QUOTED PASSAGE —
This is a list of notable incidents that have taken place at Warner Bros. Movie World in Gold Coast, Queensland Australia.

The term incident refers to major injury, injuries, deaths, and significant crimes. While these incidents are required to be reported to regulatory authorities for investigation, attraction-related incidents usually fall into one of these following categories:
 Negligence on the part of the park, either by ride operator or maintenance.
 Caused by negligence on the part of the guest. This can be refusal to follow specific ride safety instructions, or deliberate intent to break park rules.
 The result of a guest's known, or unknown, health issues.
 Act of God or a generic accident (e.g. slipping and falling) that is not a direct result of an action on anyone's part.

Green Lantern Coaster

On 8 January 2013, the coaster stopped on the tracks twice. Before noon, eight teenagers were stuck on the ride for 70 minutes due to a minor wiring issue. Later, eight more teenagers were stuck on the ride for half an hour while the problem was identified and fixed.

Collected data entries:
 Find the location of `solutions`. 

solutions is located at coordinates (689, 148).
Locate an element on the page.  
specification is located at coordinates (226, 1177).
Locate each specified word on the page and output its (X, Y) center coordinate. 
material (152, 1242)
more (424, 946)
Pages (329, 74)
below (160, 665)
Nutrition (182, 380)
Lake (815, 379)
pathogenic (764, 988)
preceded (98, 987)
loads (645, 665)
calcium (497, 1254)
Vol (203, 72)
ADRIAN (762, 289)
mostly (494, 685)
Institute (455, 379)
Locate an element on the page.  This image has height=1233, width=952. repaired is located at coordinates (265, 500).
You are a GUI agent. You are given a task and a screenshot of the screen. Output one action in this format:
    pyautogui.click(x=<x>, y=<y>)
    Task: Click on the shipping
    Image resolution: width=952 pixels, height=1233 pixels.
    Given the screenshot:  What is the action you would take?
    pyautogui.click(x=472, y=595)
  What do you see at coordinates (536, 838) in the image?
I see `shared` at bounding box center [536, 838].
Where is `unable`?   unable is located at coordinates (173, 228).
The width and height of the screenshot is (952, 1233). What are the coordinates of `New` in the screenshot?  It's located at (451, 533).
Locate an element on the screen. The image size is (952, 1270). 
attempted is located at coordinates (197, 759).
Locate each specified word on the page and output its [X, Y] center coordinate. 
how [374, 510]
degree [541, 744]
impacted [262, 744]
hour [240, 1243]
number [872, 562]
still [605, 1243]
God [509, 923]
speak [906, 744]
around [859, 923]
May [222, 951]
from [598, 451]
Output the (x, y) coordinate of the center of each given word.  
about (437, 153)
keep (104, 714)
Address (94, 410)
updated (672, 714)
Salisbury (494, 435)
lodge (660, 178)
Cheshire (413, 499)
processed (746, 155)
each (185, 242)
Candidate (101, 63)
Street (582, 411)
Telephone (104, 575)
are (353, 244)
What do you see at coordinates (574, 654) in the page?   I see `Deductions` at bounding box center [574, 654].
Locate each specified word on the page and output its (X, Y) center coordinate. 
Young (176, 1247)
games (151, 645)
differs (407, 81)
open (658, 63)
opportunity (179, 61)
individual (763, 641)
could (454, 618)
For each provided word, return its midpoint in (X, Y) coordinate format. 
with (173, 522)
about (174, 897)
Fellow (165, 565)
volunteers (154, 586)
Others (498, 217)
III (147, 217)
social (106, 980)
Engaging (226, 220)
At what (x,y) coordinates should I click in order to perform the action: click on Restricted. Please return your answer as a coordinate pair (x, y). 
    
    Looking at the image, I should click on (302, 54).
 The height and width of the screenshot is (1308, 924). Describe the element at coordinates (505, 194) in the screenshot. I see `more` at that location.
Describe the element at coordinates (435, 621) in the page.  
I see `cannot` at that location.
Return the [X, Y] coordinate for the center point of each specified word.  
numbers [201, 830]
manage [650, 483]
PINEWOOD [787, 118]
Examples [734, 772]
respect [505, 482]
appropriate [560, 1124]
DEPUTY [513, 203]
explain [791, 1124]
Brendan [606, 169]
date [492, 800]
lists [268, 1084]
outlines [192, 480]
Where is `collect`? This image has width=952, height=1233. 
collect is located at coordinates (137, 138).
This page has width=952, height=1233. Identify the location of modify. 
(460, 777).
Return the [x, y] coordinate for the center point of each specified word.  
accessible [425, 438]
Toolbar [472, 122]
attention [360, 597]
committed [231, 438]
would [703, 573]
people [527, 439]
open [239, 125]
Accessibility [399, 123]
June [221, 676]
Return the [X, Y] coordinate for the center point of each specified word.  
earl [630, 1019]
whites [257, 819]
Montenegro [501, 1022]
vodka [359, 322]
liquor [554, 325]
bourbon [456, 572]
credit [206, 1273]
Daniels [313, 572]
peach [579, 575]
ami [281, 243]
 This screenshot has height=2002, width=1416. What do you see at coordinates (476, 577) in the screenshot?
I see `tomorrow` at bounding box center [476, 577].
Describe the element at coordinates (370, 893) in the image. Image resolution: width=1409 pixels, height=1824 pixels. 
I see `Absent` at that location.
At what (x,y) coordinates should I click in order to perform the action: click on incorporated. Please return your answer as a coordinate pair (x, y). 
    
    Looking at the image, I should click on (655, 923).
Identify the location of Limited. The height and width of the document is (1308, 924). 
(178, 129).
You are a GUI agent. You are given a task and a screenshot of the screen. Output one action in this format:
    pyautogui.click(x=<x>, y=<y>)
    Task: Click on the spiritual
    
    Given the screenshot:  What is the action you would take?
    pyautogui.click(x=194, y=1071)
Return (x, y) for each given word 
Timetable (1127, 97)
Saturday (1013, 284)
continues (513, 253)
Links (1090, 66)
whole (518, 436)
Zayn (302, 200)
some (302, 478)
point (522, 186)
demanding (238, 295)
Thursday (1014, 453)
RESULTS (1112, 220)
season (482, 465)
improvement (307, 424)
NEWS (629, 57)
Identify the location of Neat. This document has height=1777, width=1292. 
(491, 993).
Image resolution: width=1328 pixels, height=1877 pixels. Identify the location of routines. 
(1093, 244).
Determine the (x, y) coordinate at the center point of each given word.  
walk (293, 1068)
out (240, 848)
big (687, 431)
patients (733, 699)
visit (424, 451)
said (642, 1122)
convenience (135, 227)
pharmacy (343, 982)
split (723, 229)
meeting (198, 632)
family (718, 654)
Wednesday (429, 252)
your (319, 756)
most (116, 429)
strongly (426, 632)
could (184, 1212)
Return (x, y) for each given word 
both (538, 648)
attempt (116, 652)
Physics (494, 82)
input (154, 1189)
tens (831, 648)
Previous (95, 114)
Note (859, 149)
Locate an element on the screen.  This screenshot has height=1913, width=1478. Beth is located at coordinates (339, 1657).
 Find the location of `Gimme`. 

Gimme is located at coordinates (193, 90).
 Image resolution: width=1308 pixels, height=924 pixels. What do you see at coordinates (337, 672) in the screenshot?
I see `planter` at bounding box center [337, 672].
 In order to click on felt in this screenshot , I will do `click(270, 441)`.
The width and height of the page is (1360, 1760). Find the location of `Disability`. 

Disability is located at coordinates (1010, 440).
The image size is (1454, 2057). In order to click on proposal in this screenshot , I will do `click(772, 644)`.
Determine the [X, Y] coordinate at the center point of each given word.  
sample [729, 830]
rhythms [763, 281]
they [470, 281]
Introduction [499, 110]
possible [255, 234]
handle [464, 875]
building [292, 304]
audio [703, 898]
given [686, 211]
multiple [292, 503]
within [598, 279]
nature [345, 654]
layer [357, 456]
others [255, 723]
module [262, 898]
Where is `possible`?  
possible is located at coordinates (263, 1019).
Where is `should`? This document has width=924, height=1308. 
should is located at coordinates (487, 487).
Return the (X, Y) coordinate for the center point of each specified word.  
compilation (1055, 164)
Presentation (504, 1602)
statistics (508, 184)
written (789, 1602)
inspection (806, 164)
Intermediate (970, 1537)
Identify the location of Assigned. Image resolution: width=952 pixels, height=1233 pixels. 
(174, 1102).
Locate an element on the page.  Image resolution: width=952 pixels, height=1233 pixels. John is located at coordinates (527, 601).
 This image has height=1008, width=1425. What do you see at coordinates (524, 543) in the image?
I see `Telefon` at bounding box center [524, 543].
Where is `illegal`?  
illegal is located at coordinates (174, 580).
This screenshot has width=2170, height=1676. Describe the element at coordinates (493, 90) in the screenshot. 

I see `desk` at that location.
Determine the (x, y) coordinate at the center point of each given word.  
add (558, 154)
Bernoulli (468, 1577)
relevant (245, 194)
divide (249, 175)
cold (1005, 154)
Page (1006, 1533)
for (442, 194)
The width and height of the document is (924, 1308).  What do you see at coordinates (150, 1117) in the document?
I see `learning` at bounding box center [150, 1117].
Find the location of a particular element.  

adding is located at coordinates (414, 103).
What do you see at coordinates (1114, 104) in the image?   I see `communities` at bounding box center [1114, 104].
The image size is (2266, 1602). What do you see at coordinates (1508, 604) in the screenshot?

TASK SET —
1. Rewrite the Movie World incidents text starting with "This is a list" and going on through "on anyone's part.", with "regulatory authorities" replaced by "government inspectors".
2. Say whether each statement agrees with the Movie World incidents text, answering yes or no and quoting the deciding words. (a) The Green Lantern Coaster stopped on the tracks twice on 8 January 2013. (b) The teenagers stuck on the ride before noon were there for half an hour. (c) Incidents at the park must be reported to regulatory authorities for investigation.

SOLVED TASKS —
1.
This is a list of notable incidents that have taken place at Warner Bros. Movie World in Gold Coast, Queensland Australia.

The term incident refers to major injury, injuries, deaths, and significant crimes. While these incidents are required to be reported to government inspectors for investigation, attraction-related incidents usually fall into one of these following categories:
 Negligence on the part of the park, either by ride operator or maintenance.
 Caused by negligence on the part of the guest. This can be refusal to follow specific ride safety instructions, or deliberate intent to break park rules.
 The result of a guest's known, or unknown, health issues.
 Act of God or a generic accident (e.g. slipping and falling) that is not a direct result of an action on anyone's part.

2.
(a) Yes: "On 8 January 2013, the coaster stopped on the tracks twice."
(b) No: "Before noon, eight teenagers were stuck on the ride for 70 minutes due to a minor wiring issue."
(c) Yes: "these incidents are required to be reported to regulatory authorities for investigation"